§ **What the task requires**: Rewrite the rows starting at the line that contains "box on the 2~8" and stopping after the last row, with each request included and every coordinate in the answers raised by 127. Leave the pictures out.

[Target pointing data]
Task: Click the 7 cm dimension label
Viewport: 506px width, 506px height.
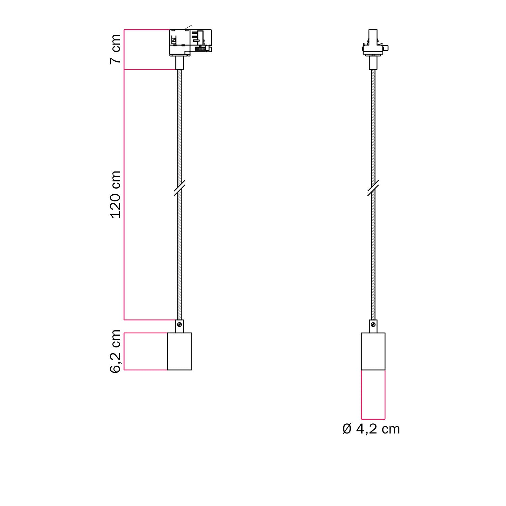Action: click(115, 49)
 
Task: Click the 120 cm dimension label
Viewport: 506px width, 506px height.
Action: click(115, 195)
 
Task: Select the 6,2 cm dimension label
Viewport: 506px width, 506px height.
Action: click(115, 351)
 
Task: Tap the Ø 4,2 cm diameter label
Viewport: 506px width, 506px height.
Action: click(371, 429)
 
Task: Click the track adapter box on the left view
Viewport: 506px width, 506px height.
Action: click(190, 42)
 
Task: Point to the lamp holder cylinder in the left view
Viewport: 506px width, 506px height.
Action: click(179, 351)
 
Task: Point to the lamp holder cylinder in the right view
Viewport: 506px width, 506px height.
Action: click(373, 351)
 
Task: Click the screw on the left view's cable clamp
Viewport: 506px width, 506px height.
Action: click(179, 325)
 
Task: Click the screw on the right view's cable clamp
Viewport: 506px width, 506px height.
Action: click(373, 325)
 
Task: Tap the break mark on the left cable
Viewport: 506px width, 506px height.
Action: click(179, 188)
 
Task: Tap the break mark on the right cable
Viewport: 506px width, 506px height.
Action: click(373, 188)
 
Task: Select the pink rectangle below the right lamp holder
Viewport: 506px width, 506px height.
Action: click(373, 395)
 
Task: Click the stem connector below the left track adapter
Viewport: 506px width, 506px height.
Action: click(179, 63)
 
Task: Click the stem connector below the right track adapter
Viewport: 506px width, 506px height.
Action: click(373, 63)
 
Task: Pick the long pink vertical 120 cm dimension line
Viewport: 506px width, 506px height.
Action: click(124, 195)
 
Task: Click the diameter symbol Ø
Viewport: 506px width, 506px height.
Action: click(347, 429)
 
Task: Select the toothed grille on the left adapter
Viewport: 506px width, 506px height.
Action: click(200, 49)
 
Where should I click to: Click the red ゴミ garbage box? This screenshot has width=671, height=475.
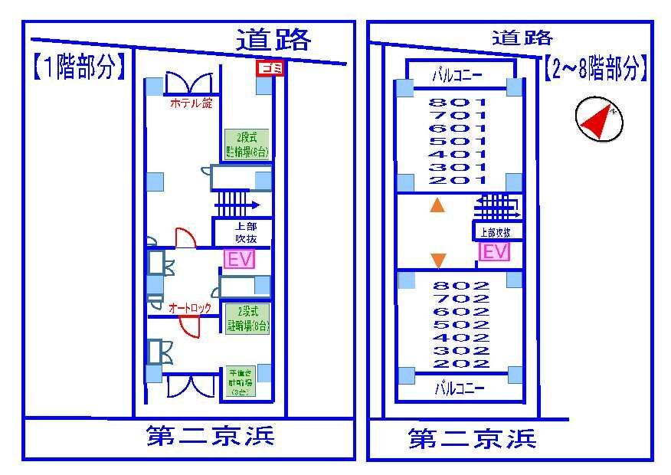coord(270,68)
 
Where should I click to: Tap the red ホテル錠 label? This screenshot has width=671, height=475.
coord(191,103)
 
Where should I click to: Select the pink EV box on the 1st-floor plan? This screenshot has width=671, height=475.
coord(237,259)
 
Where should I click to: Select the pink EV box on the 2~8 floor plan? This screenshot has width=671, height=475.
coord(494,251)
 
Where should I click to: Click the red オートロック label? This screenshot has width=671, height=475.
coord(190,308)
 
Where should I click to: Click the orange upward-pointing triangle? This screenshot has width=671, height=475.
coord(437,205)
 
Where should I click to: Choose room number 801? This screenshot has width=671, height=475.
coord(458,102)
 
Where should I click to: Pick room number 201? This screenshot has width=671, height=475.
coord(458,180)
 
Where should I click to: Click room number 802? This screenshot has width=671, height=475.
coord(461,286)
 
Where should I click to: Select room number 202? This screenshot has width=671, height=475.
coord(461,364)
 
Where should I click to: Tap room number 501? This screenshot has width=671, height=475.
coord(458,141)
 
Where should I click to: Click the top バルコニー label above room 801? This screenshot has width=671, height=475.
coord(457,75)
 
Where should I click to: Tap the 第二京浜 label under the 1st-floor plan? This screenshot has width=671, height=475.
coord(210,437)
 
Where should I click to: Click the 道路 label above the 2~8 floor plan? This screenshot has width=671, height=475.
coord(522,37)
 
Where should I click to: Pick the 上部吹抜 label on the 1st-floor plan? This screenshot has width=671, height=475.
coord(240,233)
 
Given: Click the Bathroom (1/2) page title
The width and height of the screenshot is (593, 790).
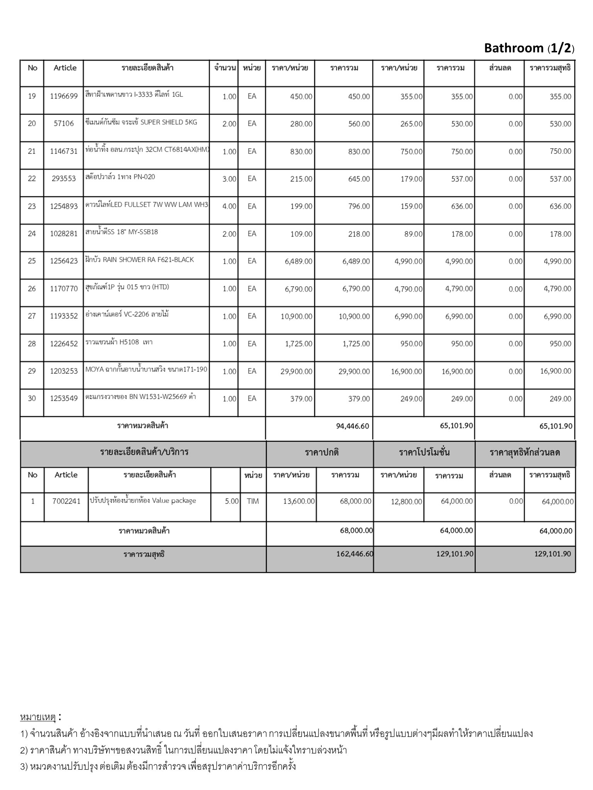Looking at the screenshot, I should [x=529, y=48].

§ **Output of the exercise**:
Where should I click to: Select the pink EV box on the 2~8 floor plan? This screenshot has width=671, height=475.
coord(621,378)
 
Where should I click to: Click the red オートロック label? This screenshot has width=671, height=475.
coord(317,435)
 
Where should I click to: Click the orange upward-pointing triangle? This screenshot has width=671, height=475.
coord(564,332)
 
Where should I click to: Choose room number 801? This screenshot has width=671, height=475.
coord(585,229)
 
Where should I click to: Pick room number 201? This screenshot has width=671, height=475.
coord(585,307)
 
Where should I click to: Click room number 802? This screenshot has width=671, height=475.
coord(588,413)
 
Where should I click to: Select room number 202? This screenshot has width=671, height=475.
coord(588,491)
 
Where should I click to: Tap room number 501? This screenshot has width=671, height=475.
coord(585,268)
 
Where should I click to: Click the top バルコニー label above room 801? This screenshot has width=671, height=475.
coord(584,202)
 
Where should I click to: Tap the 第二京浜 label under the 1st-floor plan? This screenshot has width=671, height=475.
coord(337,564)
 
Where should I click to: Click the 道路 label above the 2~8 floor plan? This screenshot has width=671, height=475.
coord(649,164)
 
Where should I click to: Pick the 上部吹抜 label on the 1st-floor plan? This screenshot has width=671, height=475.
coord(367,360)
 
Given: Click the Bathroom (1/2) page title
The width and height of the screenshot is (593, 790).
Looking at the screenshot, I should [x=656, y=175].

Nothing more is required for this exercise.